This topic describes the policies that you can use to collect statistics and provides suggestions on how to configure statistics collection.
The quality of SQL query execution plans significantly affects the database performance. To provide accurate statistics for the cost-based optimizer (CBO) to generate optimal execution plans, PolarDB-X collects statistics in the background.
Statistics collection policies
The following table describes the statistics collection policies supported by PolarDB-X.
Policy | Collection frequency | Type of SQL statement | Parameter |
Auto analyze | Once a week, scheduled between 02:00 and 05:00 on a specific day. |
| ENABLE_BACKGROUND_STATISTIC_COLLECTION |
Queries on INFORMATION_SCHEMA | Once a day, scheduled between 02:00 and 05:00. | SELECT table_schema, table_name, table_rows FROM information_schema.tables WHERE table_schema IN (xxx,xxx,xxx....) AND table_name IN (yyy,yyy,yyy...) | N/A |
Real-time feedback collection | Statistics collection is triggered when the number of data rows that are inserted or deleted exceeds 20% of the number of data rows that are previously stored in the table. | The requirements are the same as the requirements of the auto analyze policy. | N/A |
Issues
If the data volume of a table is large, the IOPS on data nodes increases during the specified hours for statistics collection.
If the IOPS increases during non-specified statistics collection hours, the following issues may occur:
The data volume of the table is excessively large. As a result, the statistics collection task requires an excessively long period of time to collect data from a single logical table. The statistics collection task runs from the specified hours to the non-specified hours.

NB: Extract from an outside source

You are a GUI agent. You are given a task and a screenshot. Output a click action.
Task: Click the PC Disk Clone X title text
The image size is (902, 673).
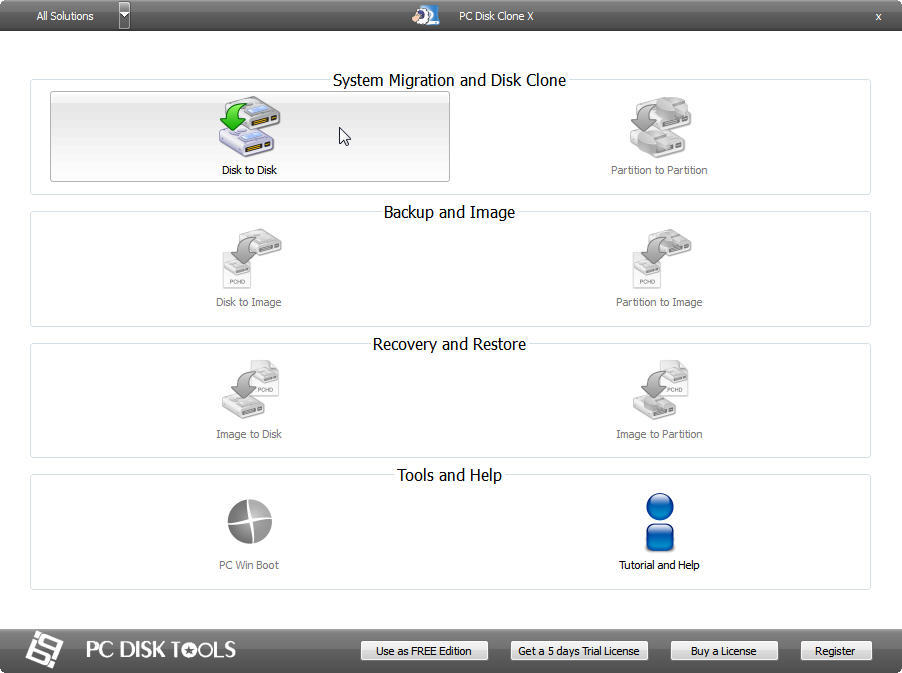(496, 16)
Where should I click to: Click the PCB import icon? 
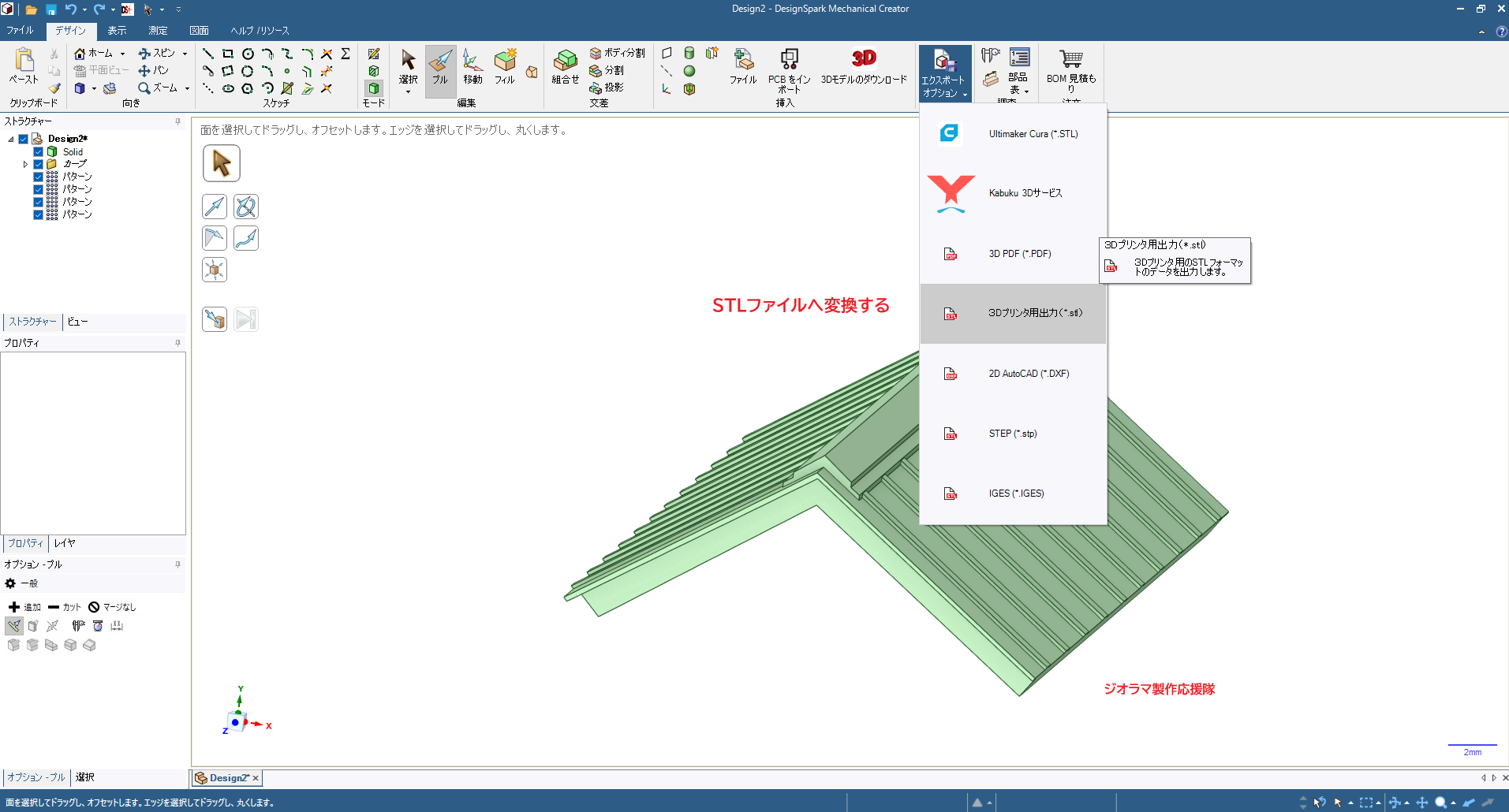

Real-time statistics collection is being performed. If an excessively large amount of data is updated and the system requires an excessively long period of time to import the updated data, real-time statistics collection is triggered.
Suggestions
If you do not want to collect statistics during early morning hours, set the ENABLE_BACKGROUND_STATISTIC_COLLECTION parameter to False on the Parameter Settings page in the PolarDB-X console. This setting disables the scheduled statistic collection feature and real-time statistics collection feature. If the two features are disabled, we recommend that you manually execute the
analyze table [table_name];
statement on a regular basis to collect statistics during off-peak hours.To immediately stop a collection task, perform the following steps:
Execute the
show full physical_processlist where info like '%rand%';
statement to view the SQL statements that are being executed on the data node.Execute a kill statement to terminate the SQL query that is performed to collect statistics. For example, you can execute
kill '0-0-222';
to terminate the corresponding SQL query. In '0-0-222', the first 0 indicates the ID of the data node, the second 0 indicates the ID of the database shard, and 222 indicates the ID of the SQL statement whose execution you want to terminate.